On the other hand, an expansionary monetary policy implied executed through a reduction in the interest rate by RBA in the domestic money or loanable funds market would reduce the cost of financial borrowings in the market and the economy thereby encouraging both the individuals and households and the domestic firms or companies to undertake more financial loans to liquidate or finance their large-scale consumption spending or expenditures and business or commercial investments. Therefore, the lower interest rates would expectedly lead to higher aggregate consumption expenditure on goods and services by individuals and households and aggregate investment expenditure by domestic private firms and business organizations as well. All of this would ideally lead to an increase in the AD consequently impelling a rise in real output or income and the price level of goods and services causing an inflationary effect in the domestic economy. Now, as the private firms or companies in the economy undertake more business and capital loans to finance various business projects and investments, it would again lead to higher resource and the factor/input ,mobilization or utilization in the factor markets consequently causing higher employment level in the domestic labor market in Australia.
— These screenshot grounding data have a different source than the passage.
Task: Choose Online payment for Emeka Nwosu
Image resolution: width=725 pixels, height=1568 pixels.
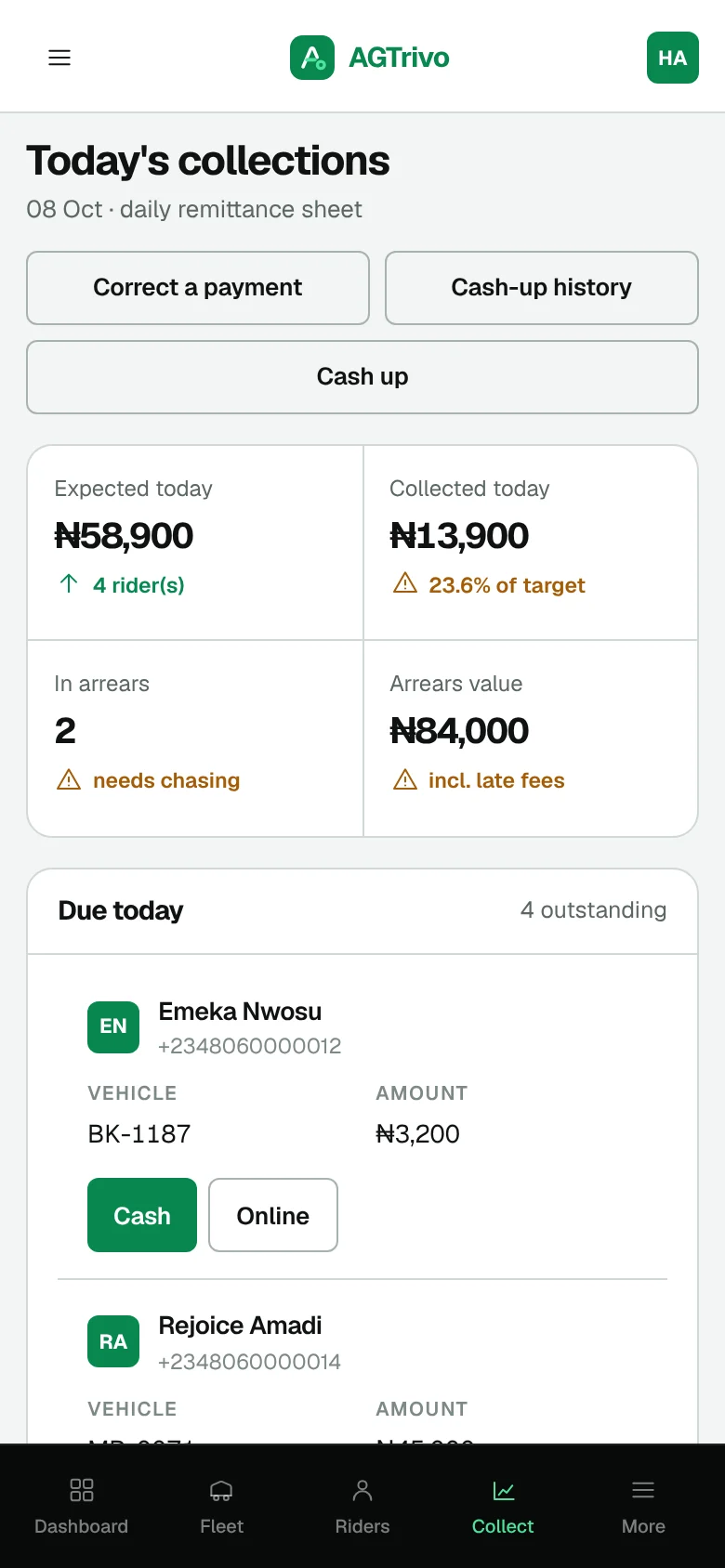Action: click(x=273, y=1215)
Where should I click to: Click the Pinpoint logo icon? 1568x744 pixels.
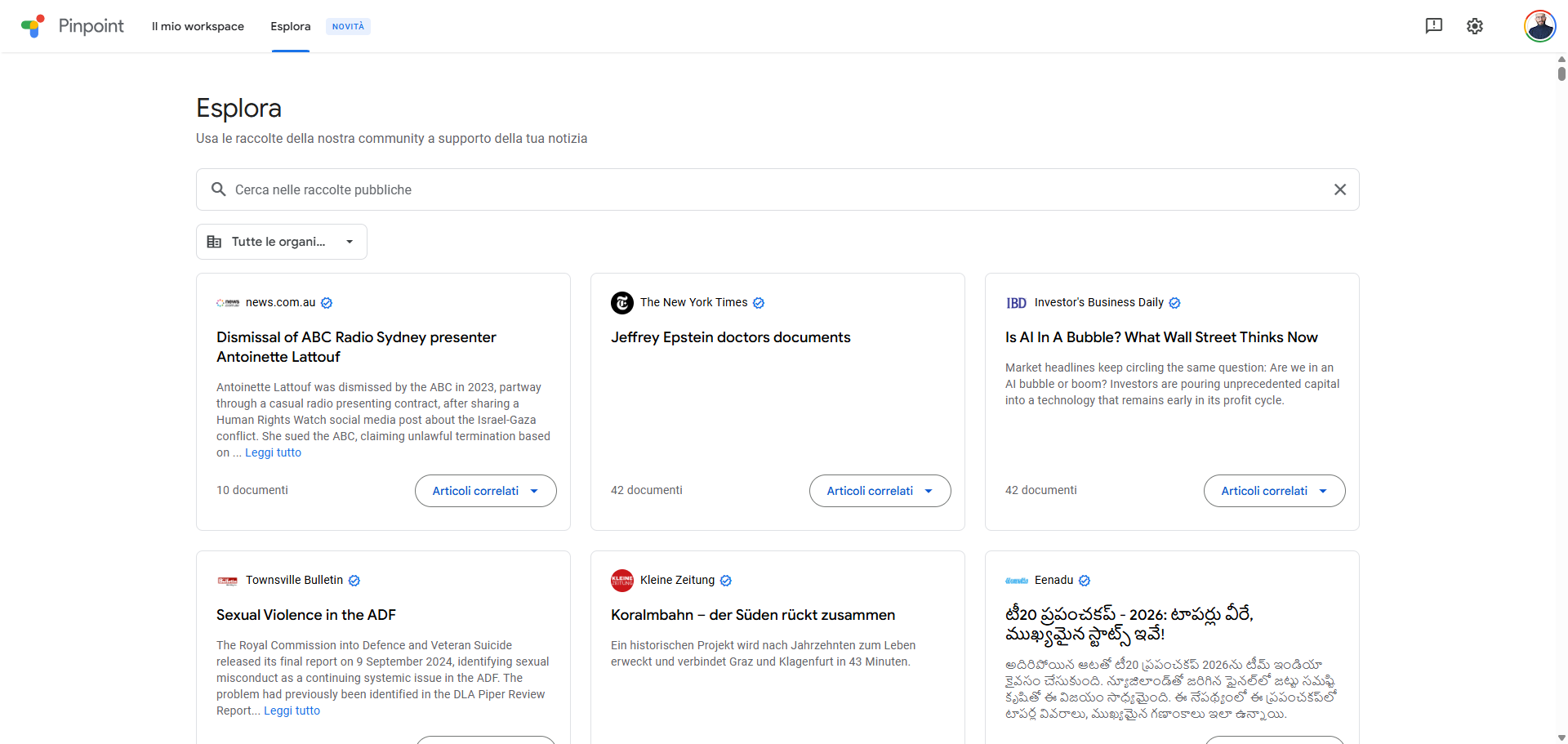(33, 26)
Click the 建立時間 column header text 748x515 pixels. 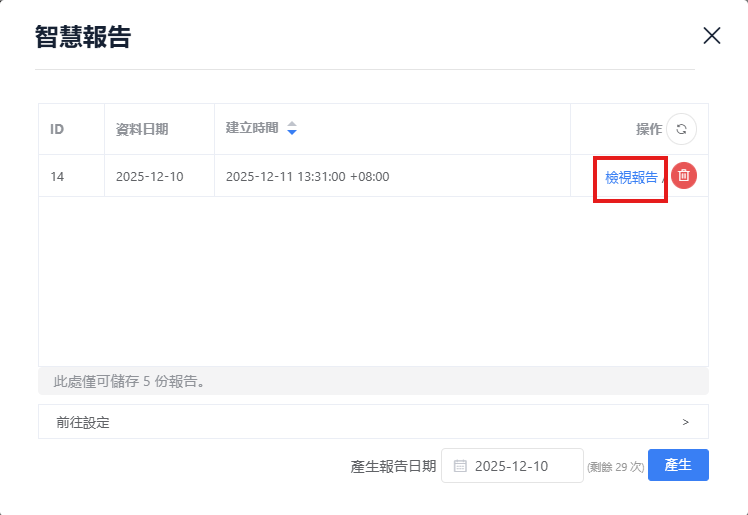pyautogui.click(x=252, y=128)
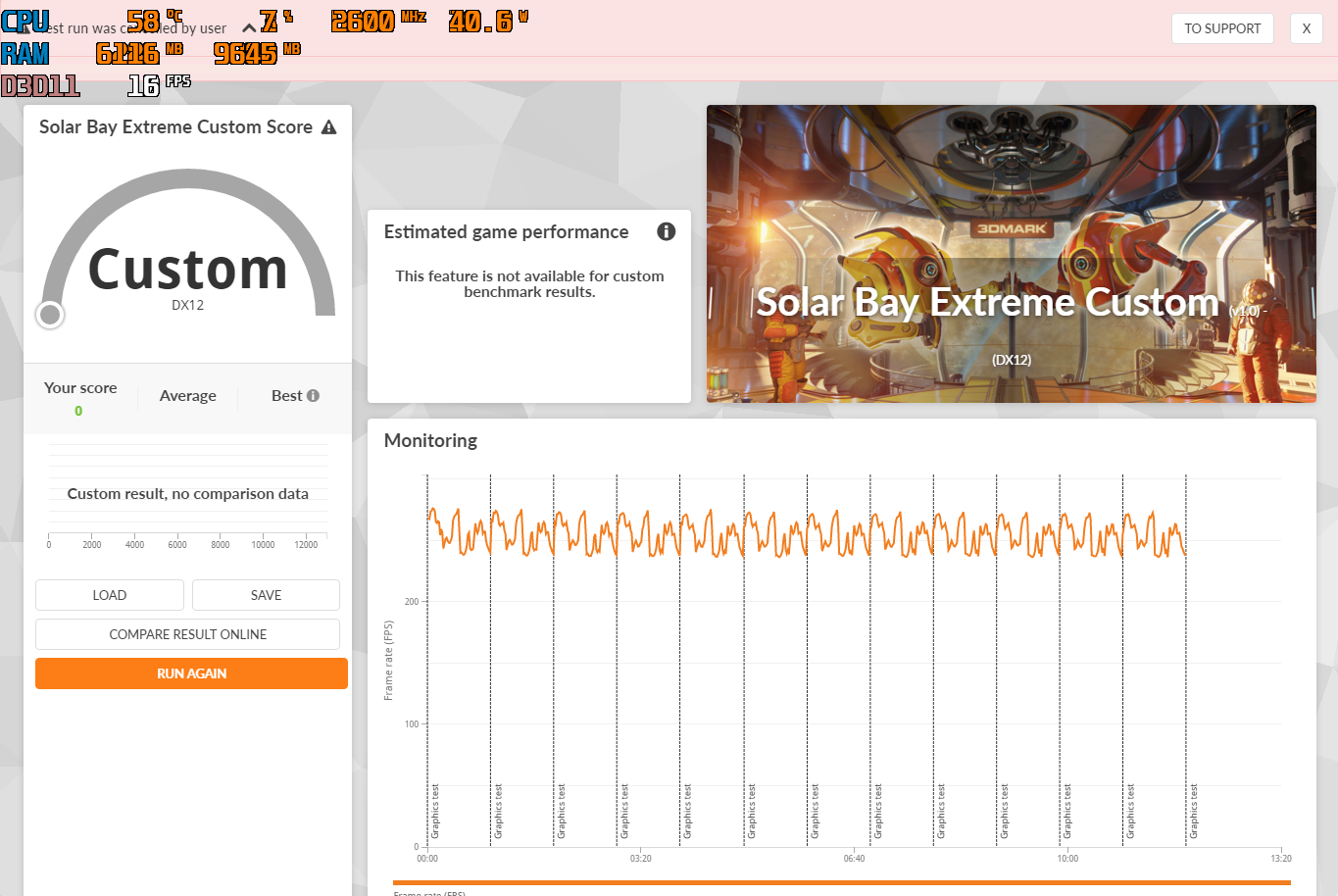Click the score gauge knob handle
Image resolution: width=1338 pixels, height=896 pixels.
[50, 315]
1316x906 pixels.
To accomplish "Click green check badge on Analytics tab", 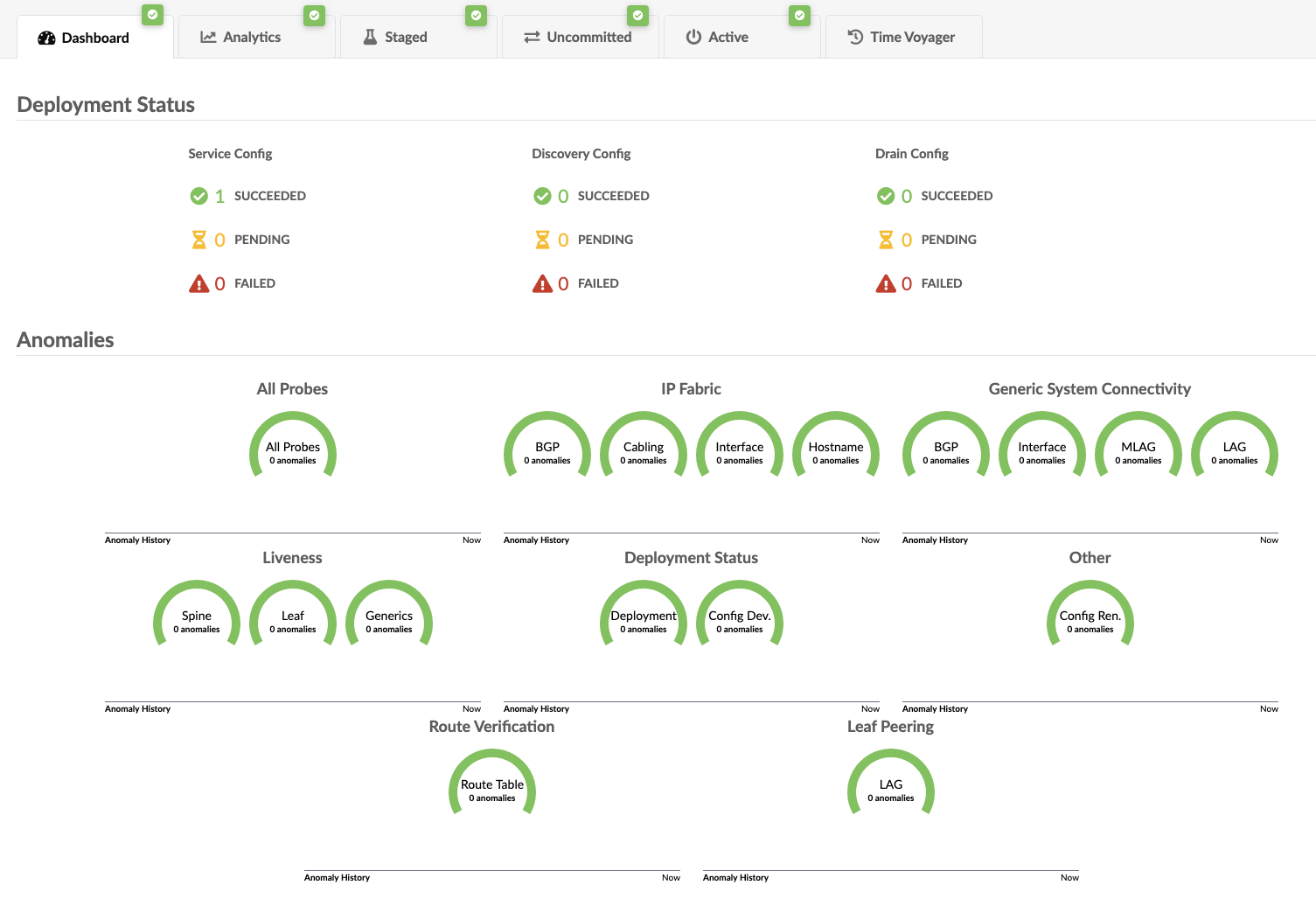I will [x=314, y=15].
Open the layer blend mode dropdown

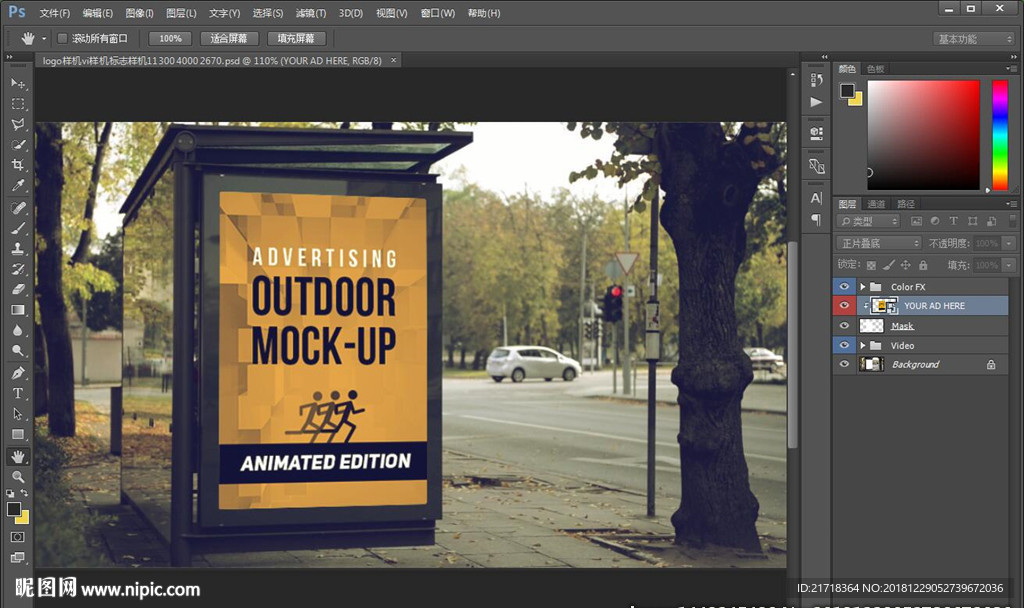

Now, one of the downsides of expansionary fiscal policy mainly characterized by tax reduction or cuts is that it could possibly lead to a higher budget deficit for the federal government considering the current situation of the government budget. Consistent tax cuts could reduce the tax revenue obtained or collected by the federal government leading to an expansion in the budget deficit and an increase in the government spending or expenditure which is also a part of the expansionary fiscal policy would practically aggravate the problem. Similarly, a consistent or sustainable expansionary monetary through increase in interest rate could lead to inflationary concerns in the domestic economy as reduction in interest rate would lead to a higher price level of goods and services thereby reducing the real purchasing power or affordability of the consumers or buyer, holding everything else constant.